-- Start --
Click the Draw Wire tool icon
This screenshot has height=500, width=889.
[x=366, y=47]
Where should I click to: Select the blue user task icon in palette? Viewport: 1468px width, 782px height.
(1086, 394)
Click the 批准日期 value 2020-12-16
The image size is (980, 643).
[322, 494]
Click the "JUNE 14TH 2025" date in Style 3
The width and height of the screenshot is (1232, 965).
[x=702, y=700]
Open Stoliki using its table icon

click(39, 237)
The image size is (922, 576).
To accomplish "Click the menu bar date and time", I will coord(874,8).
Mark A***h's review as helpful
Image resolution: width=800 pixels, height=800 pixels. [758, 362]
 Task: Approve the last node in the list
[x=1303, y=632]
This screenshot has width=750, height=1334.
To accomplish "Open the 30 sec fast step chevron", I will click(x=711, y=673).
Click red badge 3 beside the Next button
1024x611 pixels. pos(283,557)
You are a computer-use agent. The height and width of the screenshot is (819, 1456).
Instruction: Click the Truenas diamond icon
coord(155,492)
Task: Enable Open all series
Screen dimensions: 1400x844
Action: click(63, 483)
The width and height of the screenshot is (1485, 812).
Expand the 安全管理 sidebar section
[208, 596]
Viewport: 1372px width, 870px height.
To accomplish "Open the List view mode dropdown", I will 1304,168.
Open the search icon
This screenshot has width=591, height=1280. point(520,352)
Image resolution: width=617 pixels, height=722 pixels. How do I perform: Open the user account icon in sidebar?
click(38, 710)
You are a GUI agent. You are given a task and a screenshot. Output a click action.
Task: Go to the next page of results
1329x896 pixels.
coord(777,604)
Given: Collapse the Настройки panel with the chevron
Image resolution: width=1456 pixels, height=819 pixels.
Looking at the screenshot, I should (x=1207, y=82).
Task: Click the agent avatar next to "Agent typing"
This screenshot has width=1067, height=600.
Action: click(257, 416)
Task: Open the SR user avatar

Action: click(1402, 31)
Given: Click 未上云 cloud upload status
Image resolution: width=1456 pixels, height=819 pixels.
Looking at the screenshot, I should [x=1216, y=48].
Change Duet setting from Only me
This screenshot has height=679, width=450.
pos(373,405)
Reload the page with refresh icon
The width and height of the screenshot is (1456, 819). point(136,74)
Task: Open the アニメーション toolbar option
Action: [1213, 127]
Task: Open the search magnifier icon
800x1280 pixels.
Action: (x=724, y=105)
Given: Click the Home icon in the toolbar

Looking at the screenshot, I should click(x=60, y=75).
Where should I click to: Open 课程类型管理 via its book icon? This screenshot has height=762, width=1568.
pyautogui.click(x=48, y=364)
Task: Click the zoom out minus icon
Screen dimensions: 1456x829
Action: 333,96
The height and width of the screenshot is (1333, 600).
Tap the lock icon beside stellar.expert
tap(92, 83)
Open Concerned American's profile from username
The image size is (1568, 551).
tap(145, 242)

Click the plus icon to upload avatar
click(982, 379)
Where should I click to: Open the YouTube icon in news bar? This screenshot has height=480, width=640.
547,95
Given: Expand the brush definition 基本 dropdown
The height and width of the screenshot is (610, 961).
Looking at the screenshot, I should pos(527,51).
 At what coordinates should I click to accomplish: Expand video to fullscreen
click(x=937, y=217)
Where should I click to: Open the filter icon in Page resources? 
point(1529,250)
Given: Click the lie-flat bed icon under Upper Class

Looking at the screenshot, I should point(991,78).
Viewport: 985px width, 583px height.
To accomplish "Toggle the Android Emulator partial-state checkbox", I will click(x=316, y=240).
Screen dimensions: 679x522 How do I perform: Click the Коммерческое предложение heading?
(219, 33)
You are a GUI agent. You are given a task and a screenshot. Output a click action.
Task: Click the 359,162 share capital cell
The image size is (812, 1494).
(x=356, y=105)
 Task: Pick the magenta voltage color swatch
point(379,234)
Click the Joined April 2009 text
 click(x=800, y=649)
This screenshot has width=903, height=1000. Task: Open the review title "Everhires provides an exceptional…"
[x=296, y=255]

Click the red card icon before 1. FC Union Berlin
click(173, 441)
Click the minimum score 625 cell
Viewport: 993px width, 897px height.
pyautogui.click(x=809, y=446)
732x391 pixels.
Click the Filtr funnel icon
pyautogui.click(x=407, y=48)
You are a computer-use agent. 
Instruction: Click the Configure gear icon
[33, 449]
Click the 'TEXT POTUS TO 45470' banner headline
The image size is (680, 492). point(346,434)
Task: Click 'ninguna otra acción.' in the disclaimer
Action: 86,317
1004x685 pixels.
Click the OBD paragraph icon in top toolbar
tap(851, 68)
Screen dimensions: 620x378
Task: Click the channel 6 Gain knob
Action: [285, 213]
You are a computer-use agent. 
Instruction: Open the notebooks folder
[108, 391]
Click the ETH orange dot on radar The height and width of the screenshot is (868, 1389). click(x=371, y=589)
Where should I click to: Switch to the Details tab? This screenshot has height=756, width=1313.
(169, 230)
-- End --
Convert the records from the line containing "Screen dimensions: 679x522" through the end of the records into a JSON list of strings, one per line, with blank lines omitted.

[
  "Screen dimensions: 679x522 How do I perform: Click the Коммерческое предложение heading?",
  "(219, 33)",
  "You are a GUI agent. You are given a task and a screenshot. Output a click action.",
  "Task: Click the 359,162 share capital cell",
  "The image size is (812, 1494).",
  "(x=356, y=105)",
  " Task: Pick the magenta voltage color swatch",
  "point(379,234)",
  "Click the Joined April 2009 text",
  " click(x=800, y=649)",
  "This screenshot has width=903, height=1000. Task: Open the review title \"Everhires provides an exceptional…\"",
  "[x=296, y=255]",
  "Click the red card icon before 1. FC Union Berlin",
  "click(173, 441)",
  "Click the minimum score 625 cell",
  "Viewport: 993px width, 897px height.",
  "pyautogui.click(x=809, y=446)",
  "732x391 pixels.",
  "Click the Filtr funnel icon",
  "pyautogui.click(x=407, y=48)",
  "You are a computer-use agent. ",
  "Instruction: Click the Configure gear icon",
  "[33, 449]",
  "Click the 'TEXT POTUS TO 45470' banner headline",
  "The image size is (680, 492). point(346,434)",
  "Task: Click 'ninguna otra acción.' in the disclaimer",
  "Action: 86,317",
  "1004x685 pixels.",
  "Click the OBD paragraph icon in top toolbar",
  "tap(851, 68)",
  "Screen dimensions: 620x378",
  "Task: Click the channel 6 Gain knob",
  "Action: [285, 213]",
  "You are a computer-use agent. ",
  "Instruction: Open the notebooks folder",
  "[108, 391]",
  "Click the ETH orange dot on radar The height and width of the screenshot is (868, 1389). click(x=371, y=589)",
  "Where should I click to: Switch to the Details tab? This screenshot has height=756, width=1313.",
  "(169, 230)"
]